Received in November after the deadly attacks in Paris, the threat came from French Islamic State member, Maxime Hauchard, said Luiz Alberto Sallaberry, counterterrorism director of the Brazilian Intelligence Agency (ABIN), at a security event in Rio Wednesday.
The account was subsequently deactivated, but Brazilian intelligence believes her threat–that Brazil was next on ISIS’ list of targets–was anything but arbitrary.
“Brazil is a very pacifist country,” Rio mayor Eduardo Paes said during a press tour of the Olympic Park last week. “We’ve never had any intention to occupy space, to colonize, to attack, to go to war. We aren’t a belligerent country. So we don’t have the hatred of Arab countries, of countries that feel oppressed by the big empires.”
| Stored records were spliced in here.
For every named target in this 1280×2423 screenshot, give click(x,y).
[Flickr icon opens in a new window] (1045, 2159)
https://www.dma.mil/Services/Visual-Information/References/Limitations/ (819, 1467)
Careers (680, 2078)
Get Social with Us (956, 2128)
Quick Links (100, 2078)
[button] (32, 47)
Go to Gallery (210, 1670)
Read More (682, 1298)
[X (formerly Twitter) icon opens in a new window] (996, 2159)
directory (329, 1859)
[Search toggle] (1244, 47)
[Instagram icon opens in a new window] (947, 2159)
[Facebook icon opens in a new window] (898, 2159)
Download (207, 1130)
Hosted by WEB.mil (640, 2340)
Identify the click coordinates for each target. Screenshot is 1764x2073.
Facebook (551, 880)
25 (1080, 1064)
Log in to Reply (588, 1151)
Brazilian officials have long denied the possibility of a terrorist attack in their nation, but with recent attacks in Brussels and Paris being what they were, Sallaberry admits an attack at the Olympics is more likely than ever.
Thus, ABIN is sparing no expense to equip its security forces with new training, and employ the help of intelligence agencies from around the world.
Joseph Ryan, professor and chair of the Department of Criminal Justice and Security at Pace University, told Homeland Security Today that in the current threat environment, dangerous security incidents are no longer a matter of “if” but of “when.” However, he is optimistic that the games will be safe.
“You can always expect something is going to happen,” said Ryan. “Security teams must be absolutely vigilant.”
500,000 tourists and athletes, including 200,000 Americans, are set to descend upon Rio de Janeiro in August for the spectacle.
Brazil’s security spend is expected to hit $200 million for the event, and plans to utilize 85,000 security agents which is the most agents ever deployed in a single Brazilian city, and more than double the number used in London’s 2012 Olympic Games.